2025イベントレポート「国立工芸館☆春待ちスペシャル「たんけん!こども工芸館~バッジ&ウォッチ³」」

終了18歳未満 入場無料
Connecting Children with Museums

国立工芸館☆春待ちスペシャル「たんけん!こども工芸館~バッジ&ウォッチ³」

国立工芸館


開催日 2025年3月23日(日)

  • 彫刻・立体
  • ワークショップ
  • 工芸
  • デザイン
  • 伝統
  • 人間国宝
  • オブジェ
イベントページをみる

工芸とデザインを専門に扱う国立工芸館では、2025年2月から3月にかけて「国立工芸館☆春待ちスペシャル たんけん!こども工芸館」と題した3つのイベントが開催されました。最終回として3月23日(日)に行われたのが「バッジ&ウォッチ³」です。タイトルにある「ウォッチ³(スリー)」は、工芸作品を「触察」「デザイン」「見どころ紹介」の3つの見方で立体的に楽しんでみようという誘いを込めた言葉。ただ目で見るだけでなく、手で触れたり、細部に目を凝らしたり、フレームを使って部分的に見てみたり。

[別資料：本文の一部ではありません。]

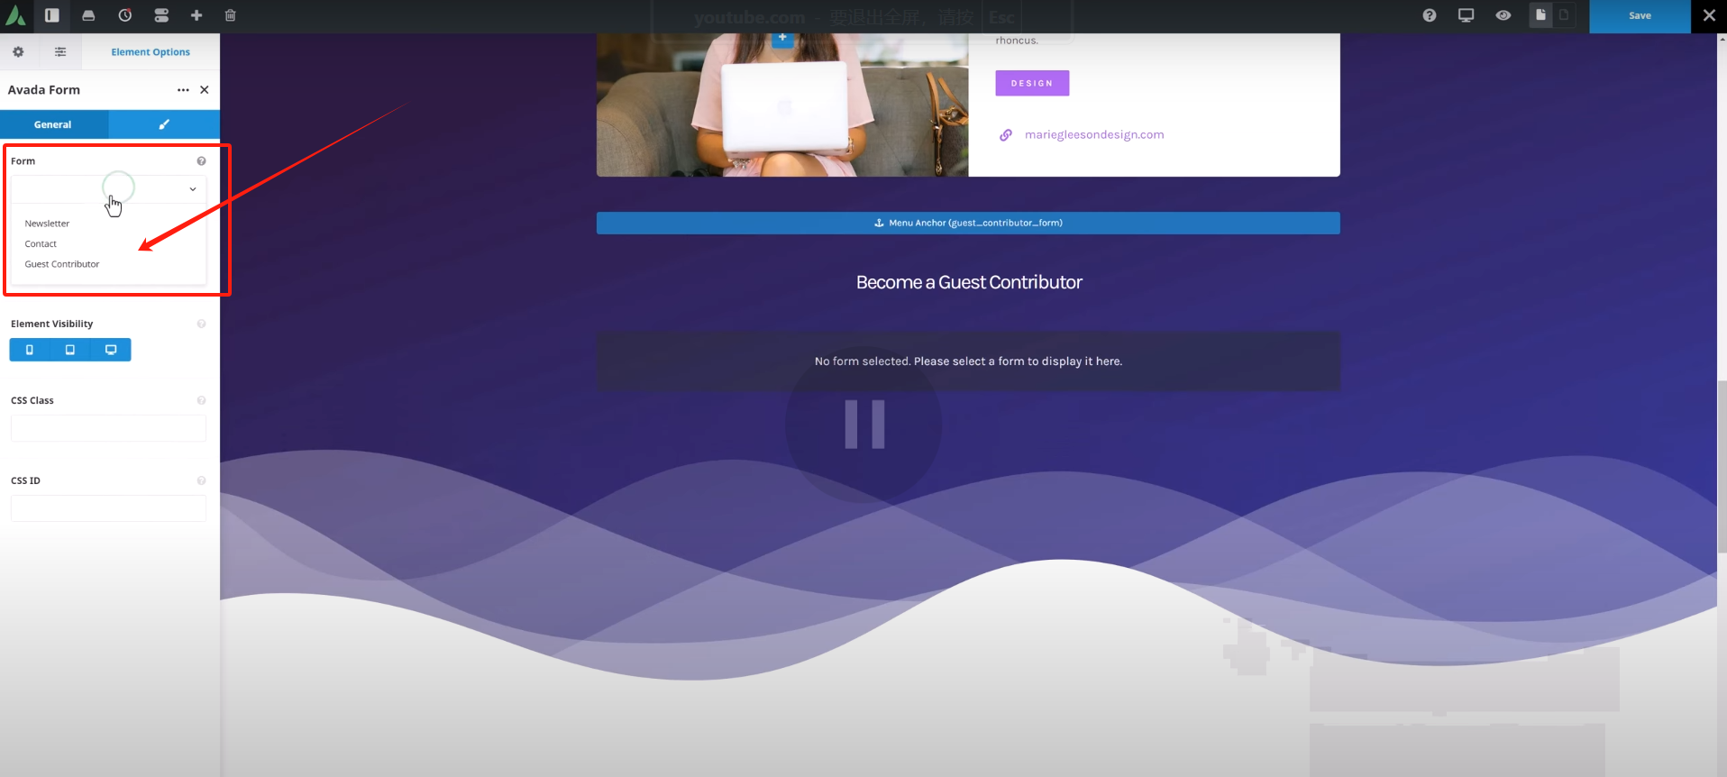Click the sliders icon in sidebar header

click(x=60, y=52)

イベントは午前と午後の2回行われました。会場では、中学生以下の子どもとその家族53名が、さまざまな「見る」体験を楽しみながら、作品の魅力を活かしたオリジナルバッジづくりに取り組みました。

島めぐりの探検

2025年は、国立工芸館が石川県金沢市に移転して5年となる節目の年。同館はもともと1977年に東京国立近代美術館工芸館として東京都千代田区で開館し、40年以上にわたる活動のなかでさまざまな展覧会や教育プログラムなどを開催してきました。

今回のイベントは2004年から2019年まで継続してきたプログラム「タッチ&トーク」の要素を取り入れて企画されたものです。

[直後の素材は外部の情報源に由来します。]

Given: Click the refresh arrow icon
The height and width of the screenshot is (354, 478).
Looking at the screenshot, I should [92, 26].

参加者は、作品に直接手を触れたり、ガイドスタッフと会話したりしながら、目の前の作品はもちろん、その背景にある工芸の素材や技法、歴史などについての理解を深めます。

この日、会場に用意されたのは、触って鑑賞するための10の作品。陶磁、ガラス、漆工、染織など、素材も表現もさまざまです。作品を配置したテーブルには、それぞれ「ツルツルの島」「ウルウルの島」「サラサラの島」という名前がつけられています。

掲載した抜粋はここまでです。